This second consecutive jumbo cut (as opposed to the standard 0.25%) was widely anticipated after November’s soft labour market report and Canada’s continued anemic gross domestic product (GDP) growth. What’s more noteworthy was the fact BoC Governor Tiff Macklem said a more gradual approach to cuts would be taken going forward.
As a result of this long-term warning, Canada’s five-year and 10-year bond rates actually went up slightly from the day before the rate announcement. Options markets are now pricing in a 67% chance that the BoC will cut rates by 0.25% on January 29, 2025. The same markets believe there will only be two 0.25% cuts in 2025.
Macklem also highlighted possible U.S. tariffs as “a major new uncertainty.” He said, “If tariffs were imposed at the levels that have been suggested, it would be very disruptive to the Canadian economy.” These taxes could bump inflation back up in Canada and America and prevent the BoC from cutting rates as aggressively as it had intended.
Immediately following the announcement, large banks (RBC, TD, BMO and CIBC) lowered their prime rates from 5.95% to 5.45%. Folks with variable rate mortgages and other variable rate loans will no doubt be thankful for the relief.

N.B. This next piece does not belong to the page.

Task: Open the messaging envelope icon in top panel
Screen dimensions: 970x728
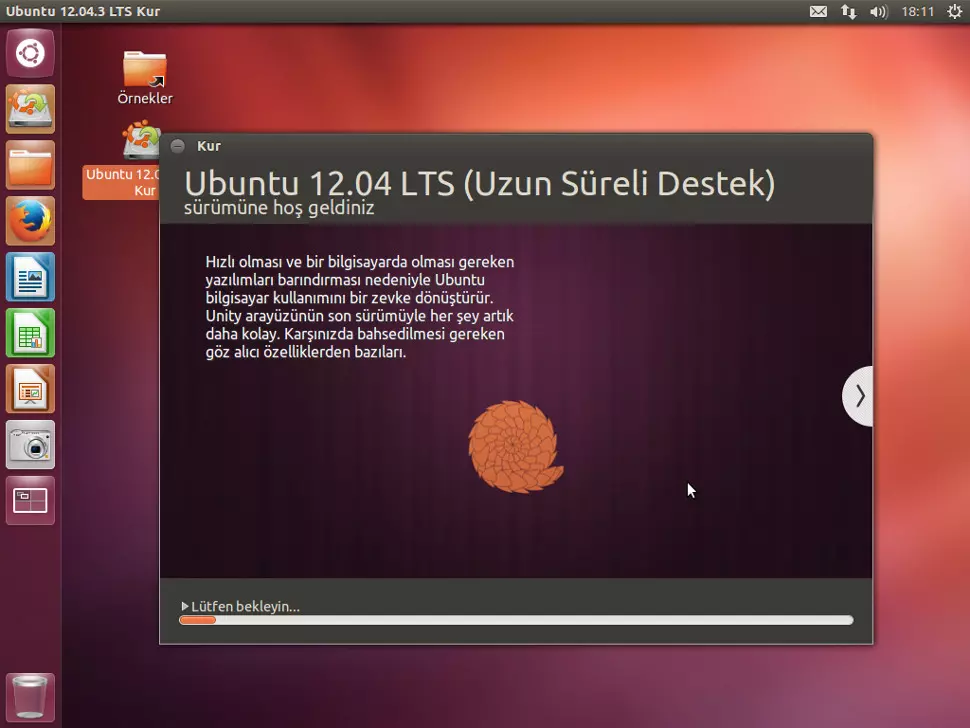Action: click(x=818, y=11)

That said, there was very little immediate change on five-year fixed mortgage rates from banks. For the Canadians with fixed five-year mortgages coming up for renewal soon, the hopes of getting back to sub-3% rates are fading quickly. If you want to know what fixed mortgage rates will likely do, look to the five-year and 10-year bond rates. Those are more correlated with fixed rates than the BoC key interest rate is.
Interest-rate sensitive areas of the Canadian stock market—such as utilities, pipelines, telecoms and real estate investment trusts (REITs)—should continue to do well. Interest costs are key expenses for those sectors.
The TSX Composite Index was up 0.60% on Wednesday.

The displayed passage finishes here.